William Marvel is the author of Mr. Lincoln Goes to War, Lee’s Last Retreat, Andersonville, and several other acclaimed books on the Civil War. He has won a Lincoln Prize, the Douglas Southall Freeman Award, and the Bell Award.

Excerpt. © Reprinted by permission. All rights reserved.

The mercury stood at twenty degrees when daylight woke Washington City on the morning of February 5, 1862. A fringe of snow still decorated the perimeters of buildings and byways, but for the first time in many days a brilliant sun climbed over the unfinished dome of the United States Capitol. Under rising temperatures and endless caravans of army wagons, the streets quickly softened from frozen ruts into rivers of mud, and ambitious boys stood by to maintain the foot crossings in the hope of copper tokens tossed by grateful pedestrians.

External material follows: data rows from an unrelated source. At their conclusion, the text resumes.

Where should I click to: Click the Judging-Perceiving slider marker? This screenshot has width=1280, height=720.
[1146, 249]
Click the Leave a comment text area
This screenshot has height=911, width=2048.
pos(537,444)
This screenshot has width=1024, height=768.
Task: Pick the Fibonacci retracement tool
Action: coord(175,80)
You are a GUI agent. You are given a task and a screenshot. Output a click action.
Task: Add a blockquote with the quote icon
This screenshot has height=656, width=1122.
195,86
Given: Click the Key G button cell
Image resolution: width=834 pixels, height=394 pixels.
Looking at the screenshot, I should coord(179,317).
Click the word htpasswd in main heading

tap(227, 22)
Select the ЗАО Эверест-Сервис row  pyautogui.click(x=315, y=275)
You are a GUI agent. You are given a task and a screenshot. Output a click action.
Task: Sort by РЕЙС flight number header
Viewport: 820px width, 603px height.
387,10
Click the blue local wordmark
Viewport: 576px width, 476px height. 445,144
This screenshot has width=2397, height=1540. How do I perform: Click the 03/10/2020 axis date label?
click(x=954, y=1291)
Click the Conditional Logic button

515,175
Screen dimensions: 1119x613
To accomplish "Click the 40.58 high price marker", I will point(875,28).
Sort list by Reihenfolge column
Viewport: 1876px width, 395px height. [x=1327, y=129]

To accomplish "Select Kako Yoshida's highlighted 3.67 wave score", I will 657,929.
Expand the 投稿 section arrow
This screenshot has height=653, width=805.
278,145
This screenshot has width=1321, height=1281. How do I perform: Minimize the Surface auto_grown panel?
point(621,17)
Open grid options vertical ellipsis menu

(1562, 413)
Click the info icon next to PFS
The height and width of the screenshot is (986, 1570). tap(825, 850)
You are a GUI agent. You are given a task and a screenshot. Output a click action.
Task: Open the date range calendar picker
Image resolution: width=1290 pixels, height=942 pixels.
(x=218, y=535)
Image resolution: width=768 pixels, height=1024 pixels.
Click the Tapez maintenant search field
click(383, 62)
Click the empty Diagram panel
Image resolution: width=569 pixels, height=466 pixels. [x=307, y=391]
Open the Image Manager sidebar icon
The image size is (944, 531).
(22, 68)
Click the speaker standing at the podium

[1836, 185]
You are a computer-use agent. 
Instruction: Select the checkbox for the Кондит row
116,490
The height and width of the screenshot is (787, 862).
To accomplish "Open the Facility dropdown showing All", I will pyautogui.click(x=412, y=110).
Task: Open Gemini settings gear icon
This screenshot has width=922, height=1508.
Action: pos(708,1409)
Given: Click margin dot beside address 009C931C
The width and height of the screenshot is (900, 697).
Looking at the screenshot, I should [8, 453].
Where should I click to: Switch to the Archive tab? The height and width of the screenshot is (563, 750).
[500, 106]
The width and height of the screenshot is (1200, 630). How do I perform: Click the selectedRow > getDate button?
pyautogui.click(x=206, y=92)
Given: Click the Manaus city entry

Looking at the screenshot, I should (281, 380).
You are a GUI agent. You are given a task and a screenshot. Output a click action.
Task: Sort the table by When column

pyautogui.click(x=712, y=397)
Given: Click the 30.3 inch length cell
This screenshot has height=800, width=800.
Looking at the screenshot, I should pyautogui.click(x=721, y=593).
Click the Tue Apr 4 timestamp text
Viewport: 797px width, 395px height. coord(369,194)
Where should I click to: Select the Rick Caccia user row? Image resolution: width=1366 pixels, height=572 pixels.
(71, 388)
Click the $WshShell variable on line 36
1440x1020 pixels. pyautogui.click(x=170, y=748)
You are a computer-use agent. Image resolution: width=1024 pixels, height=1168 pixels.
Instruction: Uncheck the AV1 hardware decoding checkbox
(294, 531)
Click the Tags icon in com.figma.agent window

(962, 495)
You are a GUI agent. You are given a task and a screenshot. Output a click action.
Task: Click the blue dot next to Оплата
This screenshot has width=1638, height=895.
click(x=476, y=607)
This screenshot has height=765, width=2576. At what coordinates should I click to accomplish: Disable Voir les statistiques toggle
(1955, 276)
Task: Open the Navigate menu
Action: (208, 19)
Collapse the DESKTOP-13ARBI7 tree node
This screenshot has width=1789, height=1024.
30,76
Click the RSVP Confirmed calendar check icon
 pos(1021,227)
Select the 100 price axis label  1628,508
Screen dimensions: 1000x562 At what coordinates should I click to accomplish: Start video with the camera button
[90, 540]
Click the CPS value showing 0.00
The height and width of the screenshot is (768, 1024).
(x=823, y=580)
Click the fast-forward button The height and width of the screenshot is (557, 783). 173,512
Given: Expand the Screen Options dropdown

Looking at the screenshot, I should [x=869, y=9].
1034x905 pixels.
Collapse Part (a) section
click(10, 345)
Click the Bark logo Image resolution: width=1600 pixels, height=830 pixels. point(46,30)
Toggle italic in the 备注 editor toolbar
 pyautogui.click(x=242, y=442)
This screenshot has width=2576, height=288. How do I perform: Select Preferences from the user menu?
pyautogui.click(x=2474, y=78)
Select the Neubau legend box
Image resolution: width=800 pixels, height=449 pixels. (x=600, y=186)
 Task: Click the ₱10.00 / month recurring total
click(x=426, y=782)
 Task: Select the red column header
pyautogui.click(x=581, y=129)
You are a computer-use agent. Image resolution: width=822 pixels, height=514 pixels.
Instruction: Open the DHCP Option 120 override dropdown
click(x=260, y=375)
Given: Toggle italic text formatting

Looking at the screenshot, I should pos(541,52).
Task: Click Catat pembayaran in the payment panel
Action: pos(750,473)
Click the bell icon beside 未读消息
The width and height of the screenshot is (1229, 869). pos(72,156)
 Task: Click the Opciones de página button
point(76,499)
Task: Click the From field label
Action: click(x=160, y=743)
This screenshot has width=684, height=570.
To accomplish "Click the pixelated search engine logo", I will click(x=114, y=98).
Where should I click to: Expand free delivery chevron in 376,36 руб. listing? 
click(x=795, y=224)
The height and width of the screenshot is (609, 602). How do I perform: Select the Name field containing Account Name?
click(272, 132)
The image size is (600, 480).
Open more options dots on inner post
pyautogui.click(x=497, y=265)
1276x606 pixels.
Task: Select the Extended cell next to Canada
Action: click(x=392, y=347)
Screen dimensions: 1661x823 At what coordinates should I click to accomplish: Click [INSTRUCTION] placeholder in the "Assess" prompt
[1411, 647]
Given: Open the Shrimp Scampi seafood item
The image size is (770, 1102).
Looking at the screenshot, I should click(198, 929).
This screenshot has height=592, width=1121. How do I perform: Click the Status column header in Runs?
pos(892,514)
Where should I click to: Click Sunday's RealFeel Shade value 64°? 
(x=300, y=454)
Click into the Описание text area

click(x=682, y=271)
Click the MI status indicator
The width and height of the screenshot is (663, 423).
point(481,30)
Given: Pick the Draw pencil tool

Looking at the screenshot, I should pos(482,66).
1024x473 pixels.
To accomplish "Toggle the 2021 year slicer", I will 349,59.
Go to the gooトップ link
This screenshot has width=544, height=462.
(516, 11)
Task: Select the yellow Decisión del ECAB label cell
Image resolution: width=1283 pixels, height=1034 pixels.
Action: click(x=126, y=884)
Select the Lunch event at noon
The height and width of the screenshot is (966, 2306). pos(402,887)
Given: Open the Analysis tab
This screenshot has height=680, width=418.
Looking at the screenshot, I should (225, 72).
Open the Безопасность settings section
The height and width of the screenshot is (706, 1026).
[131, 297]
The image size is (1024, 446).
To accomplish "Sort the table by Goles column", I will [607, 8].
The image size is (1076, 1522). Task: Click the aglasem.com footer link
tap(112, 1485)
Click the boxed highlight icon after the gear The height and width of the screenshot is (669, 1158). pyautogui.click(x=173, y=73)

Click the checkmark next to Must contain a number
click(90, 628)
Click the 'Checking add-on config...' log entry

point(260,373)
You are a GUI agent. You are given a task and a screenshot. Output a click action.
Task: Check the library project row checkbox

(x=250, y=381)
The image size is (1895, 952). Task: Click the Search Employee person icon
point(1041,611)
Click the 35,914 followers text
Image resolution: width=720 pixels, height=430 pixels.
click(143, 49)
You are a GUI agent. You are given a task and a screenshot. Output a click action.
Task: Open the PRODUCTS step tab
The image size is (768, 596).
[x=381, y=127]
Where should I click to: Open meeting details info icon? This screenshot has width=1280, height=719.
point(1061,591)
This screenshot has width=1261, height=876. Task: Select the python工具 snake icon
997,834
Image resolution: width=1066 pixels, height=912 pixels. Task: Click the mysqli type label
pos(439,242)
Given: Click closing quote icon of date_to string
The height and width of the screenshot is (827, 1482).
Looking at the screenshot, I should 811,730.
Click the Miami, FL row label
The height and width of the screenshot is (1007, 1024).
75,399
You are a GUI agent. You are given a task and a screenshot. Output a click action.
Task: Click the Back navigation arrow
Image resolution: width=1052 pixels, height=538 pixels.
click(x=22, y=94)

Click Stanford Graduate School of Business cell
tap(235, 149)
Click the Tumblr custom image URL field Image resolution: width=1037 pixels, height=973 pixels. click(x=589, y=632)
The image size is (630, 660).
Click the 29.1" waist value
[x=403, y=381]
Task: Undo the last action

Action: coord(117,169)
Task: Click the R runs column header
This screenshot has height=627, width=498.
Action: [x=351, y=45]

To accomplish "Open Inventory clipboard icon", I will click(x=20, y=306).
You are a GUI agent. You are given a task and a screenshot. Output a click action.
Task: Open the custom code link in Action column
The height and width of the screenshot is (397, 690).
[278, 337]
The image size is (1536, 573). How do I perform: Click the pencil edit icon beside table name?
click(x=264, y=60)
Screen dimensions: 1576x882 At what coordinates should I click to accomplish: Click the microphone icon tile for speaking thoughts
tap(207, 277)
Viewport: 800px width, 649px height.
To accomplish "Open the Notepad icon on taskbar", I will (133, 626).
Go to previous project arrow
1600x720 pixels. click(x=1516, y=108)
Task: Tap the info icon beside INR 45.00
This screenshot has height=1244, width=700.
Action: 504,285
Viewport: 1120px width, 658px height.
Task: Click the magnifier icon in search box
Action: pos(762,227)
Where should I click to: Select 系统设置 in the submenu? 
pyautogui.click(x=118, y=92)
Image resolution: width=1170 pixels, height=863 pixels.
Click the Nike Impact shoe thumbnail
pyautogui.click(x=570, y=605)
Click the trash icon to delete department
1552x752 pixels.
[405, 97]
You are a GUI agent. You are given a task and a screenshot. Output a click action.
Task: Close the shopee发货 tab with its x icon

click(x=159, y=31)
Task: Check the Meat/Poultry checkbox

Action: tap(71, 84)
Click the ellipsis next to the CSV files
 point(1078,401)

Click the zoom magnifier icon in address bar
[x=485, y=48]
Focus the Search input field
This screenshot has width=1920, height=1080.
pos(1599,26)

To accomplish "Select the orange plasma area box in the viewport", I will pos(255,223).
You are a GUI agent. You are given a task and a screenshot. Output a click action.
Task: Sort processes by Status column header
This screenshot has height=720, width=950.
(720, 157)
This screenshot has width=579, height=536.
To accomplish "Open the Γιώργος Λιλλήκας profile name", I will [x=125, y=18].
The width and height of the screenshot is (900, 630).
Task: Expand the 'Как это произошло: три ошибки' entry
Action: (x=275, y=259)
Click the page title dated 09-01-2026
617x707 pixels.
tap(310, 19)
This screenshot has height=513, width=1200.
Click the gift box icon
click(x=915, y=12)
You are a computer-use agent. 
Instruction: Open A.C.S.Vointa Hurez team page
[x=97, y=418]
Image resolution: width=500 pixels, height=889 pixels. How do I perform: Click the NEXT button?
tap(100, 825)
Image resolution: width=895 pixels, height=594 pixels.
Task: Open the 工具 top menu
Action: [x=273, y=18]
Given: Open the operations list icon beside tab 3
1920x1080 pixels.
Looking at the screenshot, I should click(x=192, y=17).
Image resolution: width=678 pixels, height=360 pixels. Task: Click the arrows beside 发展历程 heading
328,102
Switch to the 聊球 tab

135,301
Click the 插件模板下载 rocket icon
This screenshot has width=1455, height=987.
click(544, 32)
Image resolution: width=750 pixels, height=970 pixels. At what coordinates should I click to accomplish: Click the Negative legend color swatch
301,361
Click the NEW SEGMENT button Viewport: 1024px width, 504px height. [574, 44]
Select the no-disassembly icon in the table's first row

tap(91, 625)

Inside the Capitol, the nation’s leaders needed no sunlight to warm them to their work. That morning, in the upper house, forty-seven U.S. Senators impatiently discussed a few momentous issues of taxation and expenditure before resuming debate on a resolution to expel one of their own members. The topic had dominated Senate business for most of the previous fortnight, and the senior senator from New Hampshire feared that it would consume the entire session, yet still his colleagues rose one by one to belabor points that they or others had already hammered home.
For nearly seventeen years had Jesse Bright occupied a desk on the Democratic side of the aisle. He had known and admired Jefferson Davis of Mississippi, and the previous winter Bright had obliged one of his legal clients with a letter of introduction to Davis in his capacity as President of the Confederate States of America. Thomas B. Lincoln wished to market an unspecified improvement in firearms, and Judge Bright gave him a letter similar to others he had supplied Lincoln in recommendation to U.S. military officials. The letter bore a date of March 1, 1861, six weeks before any hostilities had erupted between North and South, when manufacturers and entrepreneurs across the North were seeking an audience with either Davis or his secretary of war. Even the Republican-dominated Senate Judiciary Committee found nothing in the letter that could warrant expulsion, and recommended defeat of the resolution, but Bright’s enemies refused to let mere evidentiary deficiency stand in the way of partisan vengeance. They clung to their accusation of retroactive treason, corroborating it with the damning detail that Bright had actually addressed Davis as “President of the Confederation of States.” On January 10 the chamber had expelled both of Missouri’s senators for abandoning their seats to join their state legislature in its struggle against federal authority. There had been little question on that matter: each was removed by a unanimous vote that Bright himself supported. Bright hailed from Indiana, however, and his state remained loyal to the Union. So did Bright, except that he lacked enthusiasm for Abraham Lincoln’s war against the South, and there lay the rub.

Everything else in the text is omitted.